# Using SAE Features to Generate Data

SPoSE features are nice, but there is too few of them, and they are already generated from human data. An alternative approach is to take a pretrained SAE, and use the individual latent neurons of the SAE to generate classification problems. This approach not only gives you a lot more functions, but also do not directly contain human behaviour.

Here, I look at some of the properties of such functions. In this case, I am using a top K sae trained on the final residual of the vision encoder of an Open CLIP model. The model is trained by ViT-Prisma, and I downloaded it from [here](https://huggingface.co/Prisma-Multimodal/sae-top_k-64-cls_only-layer_11-hook_resid_post).


In [None]:
from os import chdir

import matplotlib.pyplot as plt
import numpy as np
import pandas as pd
import seaborn as sns
from sklearn.linear_model import LogisticRegression
from sklearn.model_selection import StratifiedKFold, cross_val_score
from sklearn.pipeline import make_pipeline
from sklearn.preprocessing import StandardScaler
from tqdm import tqdm

from metarep.data import h5_to_numpy, prepare_things_spose

num_positive = 50
np.random.seed(1234)

In [None]:
chdir("..")

In [None]:
things_targets = h5_to_numpy(min_nonzero=0)

We only want to keep latents that have at least 100 non-zero values. Technically 50 would suffice, as we need 50 positive samples in the default setup, but still, it's good to be able to have some more diversity of stimuli in a given function

In [None]:
# give the column IDs that have at least 100 non-zero values
nonzero_columns = np.where(np.count_nonzero(things_targets, axis=0) >= 100)[0]
# filter the targets to only include these columns
things_targets = things_targets[:, nonzero_columns]

I just want to see, how is difficult it is to solve these tasks using a linear classifier, compared to solving the SPoSE dimensions using the same approach.

In [None]:
X = np.load("data/backbone_reps/dinov2_vitb14_reg.npz")
X = np.hstack([x[:] for x in X.values()])

So, I train a linear classifier from the dino embeddings to every single SPoSE dimension seperately using cross-validation

We assign the top `num_positive` instances from a given dimension to the positive label, and we randomly sample `num_positive` entries for the negative class from those images that have a value of 0 for this dimension.

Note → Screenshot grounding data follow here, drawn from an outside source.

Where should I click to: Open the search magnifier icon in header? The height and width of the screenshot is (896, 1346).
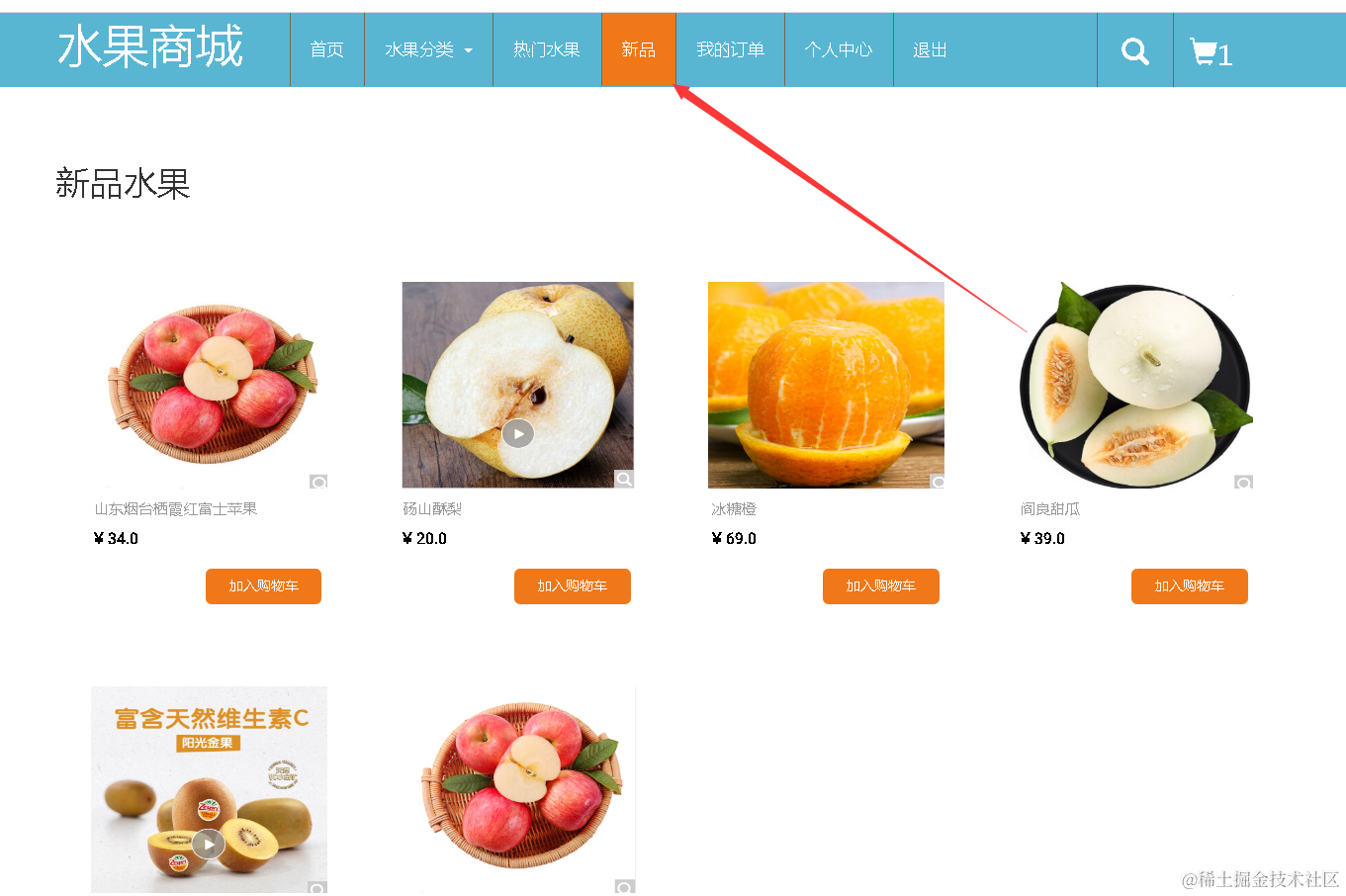click(x=1135, y=51)
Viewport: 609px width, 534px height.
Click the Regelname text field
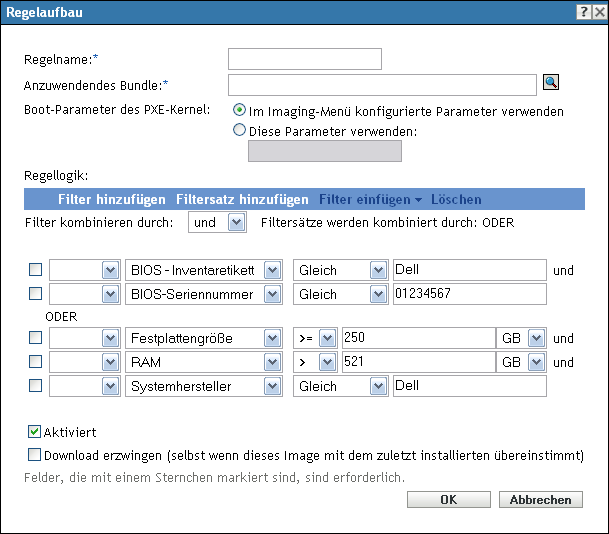click(305, 60)

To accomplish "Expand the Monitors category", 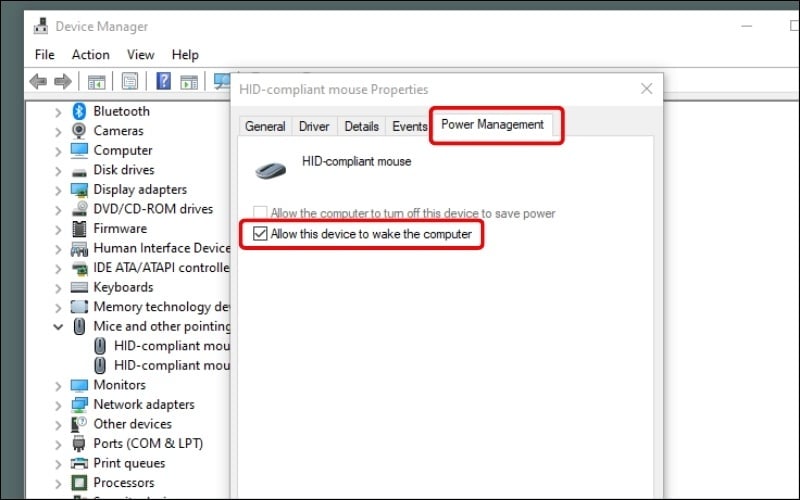I will pos(58,385).
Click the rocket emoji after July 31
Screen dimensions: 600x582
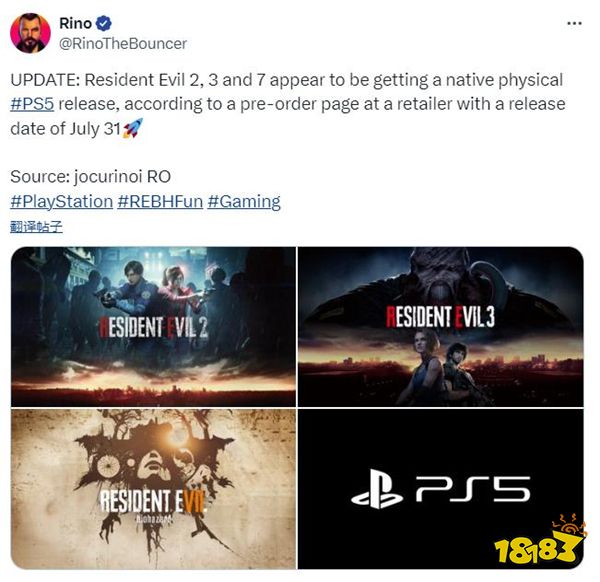pyautogui.click(x=133, y=129)
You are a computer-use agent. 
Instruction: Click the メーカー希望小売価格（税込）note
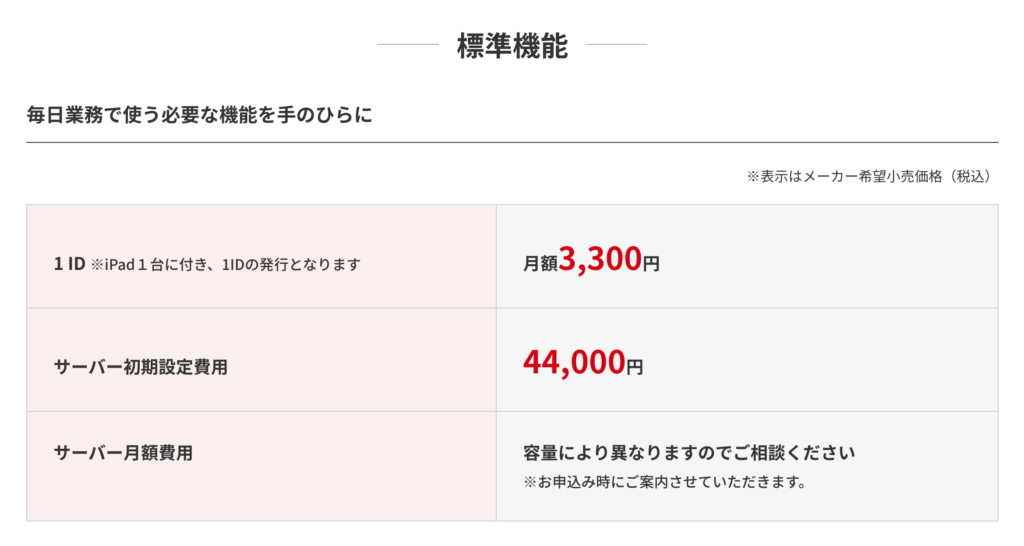pyautogui.click(x=869, y=176)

For the SPoSE classifications, no features have 0 entries. So we choose the bottom `num_positives`.


First, the SAE.

In [None]:
pipeline  = make_pipeline(
    StandardScaler(),
    LogisticRegression(max_iter=1000, random_state=1234, n_jobs=-1)
)

data = dict(og_id=[], accuracy=[], filtered_id=[])
for og_id, col in tqdm(zip(nonzero_columns, range(things_targets.shape[1]))):
    # get row ids of the top num_positive activations for this column
    top_ids = np.argsort(things_targets[:, col])[-num_positive:]
    # get row ids of random num_positive activations that are 0 for this column
    random_ids = np.random.choice(np.where(things_targets[:, col] == 0)[0], num_positive, replace=False)

    X_sub = X[np.concatenate([top_ids, random_ids])]
    y_sub = np.concatenate([np.ones(num_positive), np.zeros(num_positive)])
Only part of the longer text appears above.